Subsection (C) of sec. 541(a)(2) requires the cable operator to
that, "the owner of the property be justly compensated by the cable
operator for any damages caused by the installation, construction,
operation, or removal of such facilities by the cable operator."
But see Cable Holdings, 953 F.2d at 604 n.2. (stating that
subsection (C) applies exclusively to damages, and does not provide
just compensation for the taking); Cable Invs., Inc. v. Woolley,
867 F.2d 151, 158 (3d Cir. 1989) (same).
          GC obtained its easement through eminent domain.  The
central objective in eminent domain proceedings is to determine
just compensation.  See Babinec v. State, 512 P.2d 563, 570 (Alaska
1973).  GC has already paid the Axtells $500, the amount the court-
appointed master determined to be just compensation for the taking.
This amount is equivalent to the amount GC would be required to pay
the Axtells as just compensation assuming the Cable Act authorized
access.  Because GC would not be entitled to recover the $500 it
paid the Axtells even if it prevailed on its Cable Act claim, we
conclude that this controversy is moot.
     B.   Is GC's Cable Act Claim Regarding GVEA's Standard Form
Easement Justiciable? 

          The superior court denied GC's reconsideration motion,
which asked the court to decide whether the Cable Act authorizes GC
to use GVEA's easements obtained under the standard easement form
GVEA currently uses.  GVEA's access to the Axtells' property was
granted under an easement form that differs from the easement form
GVEA now uses.  GC asks us to consider whether GVEA's current
easement form gives GC access to GVEA's easements.  Because the
standard easement form that GVEA currently uses differs from the
form that gave GVEA access to the Axtells' land, any dispute about
the current form does not create an actual controversy.  See
Greater Anchorage Area Borough v.
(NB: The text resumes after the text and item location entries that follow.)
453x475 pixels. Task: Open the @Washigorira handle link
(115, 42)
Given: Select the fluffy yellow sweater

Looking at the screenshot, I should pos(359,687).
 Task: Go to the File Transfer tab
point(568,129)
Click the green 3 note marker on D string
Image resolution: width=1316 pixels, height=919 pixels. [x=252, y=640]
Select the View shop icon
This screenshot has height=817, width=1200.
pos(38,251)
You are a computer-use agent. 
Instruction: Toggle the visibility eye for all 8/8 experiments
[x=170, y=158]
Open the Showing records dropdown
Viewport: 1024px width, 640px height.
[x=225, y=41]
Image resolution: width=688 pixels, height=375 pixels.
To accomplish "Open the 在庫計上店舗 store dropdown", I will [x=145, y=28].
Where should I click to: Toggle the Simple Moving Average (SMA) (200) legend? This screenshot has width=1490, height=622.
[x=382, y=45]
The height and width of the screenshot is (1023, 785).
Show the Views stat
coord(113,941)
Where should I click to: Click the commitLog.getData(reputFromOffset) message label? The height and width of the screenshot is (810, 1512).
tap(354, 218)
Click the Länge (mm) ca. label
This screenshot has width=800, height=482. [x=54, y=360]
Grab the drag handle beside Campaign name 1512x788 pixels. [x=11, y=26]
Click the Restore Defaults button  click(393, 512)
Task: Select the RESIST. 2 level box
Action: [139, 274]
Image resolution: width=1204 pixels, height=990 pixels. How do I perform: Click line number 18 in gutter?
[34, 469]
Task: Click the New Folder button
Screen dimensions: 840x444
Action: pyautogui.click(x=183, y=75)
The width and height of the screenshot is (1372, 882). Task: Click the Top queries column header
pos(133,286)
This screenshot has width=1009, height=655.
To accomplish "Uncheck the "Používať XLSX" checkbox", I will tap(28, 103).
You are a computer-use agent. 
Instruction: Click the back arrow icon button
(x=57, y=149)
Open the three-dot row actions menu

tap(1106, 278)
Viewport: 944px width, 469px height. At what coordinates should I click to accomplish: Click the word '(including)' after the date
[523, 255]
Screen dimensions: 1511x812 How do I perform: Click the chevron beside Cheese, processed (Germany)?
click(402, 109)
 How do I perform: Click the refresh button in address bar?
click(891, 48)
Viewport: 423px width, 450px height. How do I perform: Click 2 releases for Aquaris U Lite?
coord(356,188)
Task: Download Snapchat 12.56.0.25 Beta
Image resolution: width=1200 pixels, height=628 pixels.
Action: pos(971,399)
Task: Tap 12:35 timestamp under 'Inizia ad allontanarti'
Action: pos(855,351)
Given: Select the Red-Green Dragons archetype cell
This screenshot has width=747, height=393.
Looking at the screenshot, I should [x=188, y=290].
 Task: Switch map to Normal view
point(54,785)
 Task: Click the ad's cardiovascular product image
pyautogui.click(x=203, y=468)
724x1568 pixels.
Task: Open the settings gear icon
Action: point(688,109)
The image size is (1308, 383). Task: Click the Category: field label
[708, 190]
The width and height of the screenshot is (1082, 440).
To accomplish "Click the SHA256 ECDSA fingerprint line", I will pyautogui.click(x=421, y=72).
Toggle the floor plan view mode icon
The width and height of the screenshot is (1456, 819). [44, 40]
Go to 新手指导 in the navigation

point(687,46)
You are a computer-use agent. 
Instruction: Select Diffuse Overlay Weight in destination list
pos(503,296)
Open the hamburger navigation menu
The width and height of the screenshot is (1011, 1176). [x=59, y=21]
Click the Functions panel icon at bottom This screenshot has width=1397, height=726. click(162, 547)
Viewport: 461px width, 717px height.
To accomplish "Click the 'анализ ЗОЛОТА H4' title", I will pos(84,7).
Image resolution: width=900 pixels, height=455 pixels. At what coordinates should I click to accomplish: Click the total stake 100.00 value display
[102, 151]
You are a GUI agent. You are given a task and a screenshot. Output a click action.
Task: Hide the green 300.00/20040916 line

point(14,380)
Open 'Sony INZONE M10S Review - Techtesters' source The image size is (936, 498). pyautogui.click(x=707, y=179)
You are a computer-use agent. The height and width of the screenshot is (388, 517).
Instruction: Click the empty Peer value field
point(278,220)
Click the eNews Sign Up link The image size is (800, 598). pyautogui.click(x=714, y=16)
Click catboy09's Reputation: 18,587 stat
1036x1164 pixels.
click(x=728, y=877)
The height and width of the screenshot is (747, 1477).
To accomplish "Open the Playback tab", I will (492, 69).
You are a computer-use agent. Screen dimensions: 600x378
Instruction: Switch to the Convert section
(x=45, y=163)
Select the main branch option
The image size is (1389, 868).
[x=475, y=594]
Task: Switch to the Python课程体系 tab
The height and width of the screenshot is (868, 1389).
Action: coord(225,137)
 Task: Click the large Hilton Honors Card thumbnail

City of Anchorage, 504 P.2d 1027,
1035-36 (Alaska 1972), overruled in part on other grounds by City
of Juneau v. Thibodeau, 595 P.2d 626, 629 (Alaska 1979).  We
consequently decline to decide this question to avoid issuing an
advisory opinion.  


Footnote 1:

     Subsection 541(a)(2) authorizes a cable franchisee to
construct a cable system "over public rights-of-way, and through
easements, which is [sic] within the area to be served by the cable
system and which have been dedicated for compatible uses."  47
U.S.C. sec. 541(a)(2) (1984). 

Footnote 2:

     "A right of way is primarily a privilege to pass over
another's land. . . . A right of way may be either public or
private, that is, it may be a right of passage of which every
individual may avail himself, or it may exist for the benefit of 
one individual or class of individuals."  3 Herbert Thorndike
Tiffany, The Law of Real Property sec. 772, at 232 (Basil Jones,
3d ed. 1939 & Supp. 1997).

          An easement involves primarily the privilege
of doing a certain class of act on, or to the detriment of,
another's land, or a right against another that he refrain from
doing a certain class of act on or in connection with his own land,
the holder of the easement having, as an integral part thereof,
rights against the members of the community generally that they
shall not interfere with the exercise or enjoyment of the easement.

Id. sec. 756, at 200-01.

          The United States Court of Appeals for the Eighth Circuit
has described one blanket easement as failing to "define or specify
either the location, width, length, or other dimensions of the
actual strip(s) of property to be (or actually) utilized by the
[holder of the easement]."  TCI of North Dakota, Inc. v. Schriock
Holding Co., 11 F.3d 812, 816 (8th Cir. 1993).